## Study text
********

He is on kidney dialysis and dehydration could kill him. She gives him water and food.
“I am very sick with kidney problems,” he says after she leaves. “She saves my life. She gives me things to drink and eat so I can take my medication.”
DePaul moves through the benches of homeless, who are now coming inside as rush-hour ends. The Port Authority police roust them out in early morning but allow them back in when things slow down. All the cops know DePaul, too.
On many nights at Penn Station, there is help for the homeless. Church groups and corporations send teams of volunteers to distribute food and clothing.
DePaul is there twice a day, driving 25 miles from her home in Rockaway Borough with whatever she can get her hands on to give out.
But perhaps the greatest gift she brings is her time and compassion to listen, to hear their stories, and to search for specific ways to help.
Kareem Welch comes up with his shoes broken at the sides. His feet are sticking through.
“Here, size 10, you’re in luck,” DePaul says as she hands him a pair of new sneakers and some socks.
“God bless, y’all,” Welch says, and leans against a post to change shoes and socks.
Welch, 46, said he was employed by a steel company in Kearny until six months ago.
“I lost my room, and I’ve been out on the street,” he said. “It happens quick.”
He said DePaul is proof to him “that God is real and he didn’t forget about me. She don’t know me, I don’t know her, but she comes out to help. There’s good people in this world and this one (DePaul) should go straight to heaven.”
Next, she hands a box of diapers to Raymond Ortiz, 56, who has been homeless for two years. He said he was a math teacher in Puerto Rico and a tutor for students at Essex County College and New Jersey Institute of Technology, but a burst appendix, depression and post-traumatic stress disorder from a mugging have left him homeless while his wife and 9-month-old baby stay with her brother.
“When you learn their stories,” DePaul said, “you realize how easy it is to become homeless. So many people have no safety net.”
DePaul has been delivering food and supplies to the homeless for 4 1/2 years and was recently given a new van by Toyota, which recognized her commitment.
“This was huge,” she said. “We can bring so much more now.”
The donations come from people in the Rockaway region, who leave sandwiches, snacks, water and clothing on her front porch. Even the new Toyota van had a Rockaway connection. Kevin Curran, a former classmate of DePaul’s at Morris Hills High School, is the assistant general manager of the Toyota’s New York region. When he heard of her work, he got his company to donate the van.
“Without Kevin, this (the van) would have never happened,” DePaul said.

********

## Data shown
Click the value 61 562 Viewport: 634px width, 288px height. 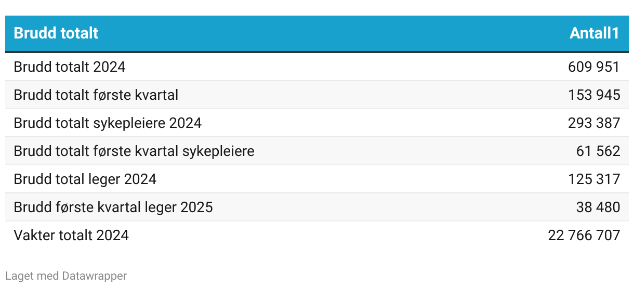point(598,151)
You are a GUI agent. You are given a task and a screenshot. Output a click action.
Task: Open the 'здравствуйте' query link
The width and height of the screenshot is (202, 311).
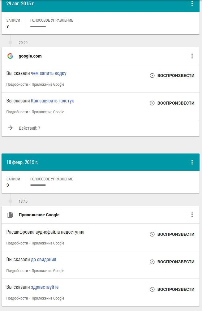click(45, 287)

********

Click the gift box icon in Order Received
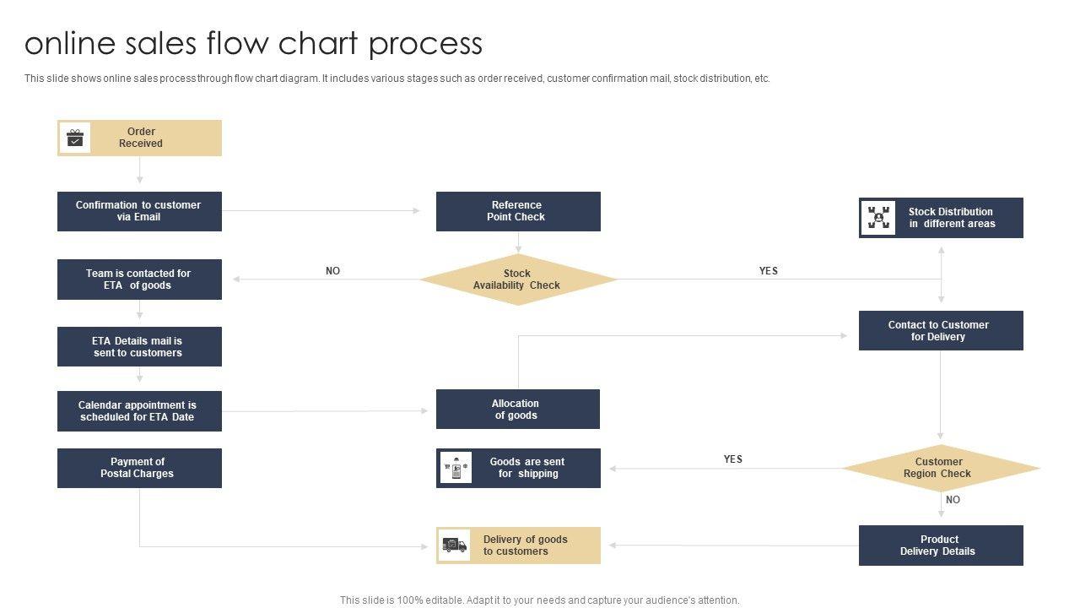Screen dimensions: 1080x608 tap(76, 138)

********

According to the article about DePaul's work with the homeless, which company gave her a new van?

Toyota